Selected text:

Ends vs. Means
ELI5
Capitalism tells you that only the destination matters, not the journey — and this keeps you forever chasing the next thing because you never stop to feel what you actually get along the way. Psychoanalysis tries to slow you down and pay attention to the journey itself, which is actually where whatever satisfaction is possible happens.
Definition
In McGowan's argument (capitalism-and-desire-the-psyc-todd-mcgowan), "Ends vs. Means" names the structural logic by which capitalism organizes the subject's temporal and libidinal economy. Under capitalism, the means of any activity—the process, the encounter, the effort—are rendered invisible or merely instrumental; only the end-result (the product, the profit, the acquired commodity) is accorded value. This privileging is not innocent: it systematically screens the subject from confronting the traumatic dimension of means, which is precisely where the lost object registers as loss. Because the lost object (objet petit a) is not an end-state but a structural remainder that circulates within the process of striving itself, redirecting the subject toward ends ensures that the constitutive lack is never faced directly. The subject is thus kept in a condition of perpetual dissatisfaction—each achieved end fails to deliver the satisfaction promised, but capitalism redirects that failure into a new end, generating endless consumption rather than reconciliation with partial satisfaction.
Psychoanalysis, in McGowan's counter-logic, performs the inverse movement: by restoring attention to means—to the process, the drive's circuit, the encounter with what is necessarily lost—it reintroduces the subject to the constitutive incompleteness that capitalism obscures. This asymmetric counter-movement is not a recovery of some pre-capitalist wholeness but a transformation in the subject's relation to lack. Reconciled with partial satisfaction (the only satisfaction available, given that the lost object cannot be reappropriated), the subject loses the structural restlessness that fuels accumulation. The concept thus operates at the intersection of libidinal economy and political economy: the ends/means distinction is simultaneously a psychoanalytic claim about desire and the drive, and a critical-ideological claim about how capitalism colonizes the subject's temporality.

Recorded data:
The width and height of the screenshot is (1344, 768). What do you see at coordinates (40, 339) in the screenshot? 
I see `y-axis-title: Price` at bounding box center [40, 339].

Try it:
Can you rewrite the passage on ends and means from "Psychoanalysis, in McGowan's" up to and including "the subject's temporality.", putting "agitation" in place of "restlessness"? The material plays no role here.

Answer space:
Psychoanalysis, in McGowan's counter-logic, performs the inverse movement: by restoring attention to means—to the process, the drive's circuit, the encounter with what is necessarily lost—it reintroduces the subject to the constitutive incompleteness that capitalism obscures. This asymmetric counter-movement is not a recovery of some pre-capitalist wholeness but a transformation in the subject's relation to lack. Reconciled with partial satisfaction (the only satisfaction available, given that the lost object cannot be reappropriated), the subject loses the structural agitation that fuels accumulation. The concept thus operates at the intersection of libidinal economy and political economy: the ends/means distinction is simultaneously a psychoanalytic claim about desire and the drive, and a critical-ideological claim about how capitalism colonizes the subject's temporality.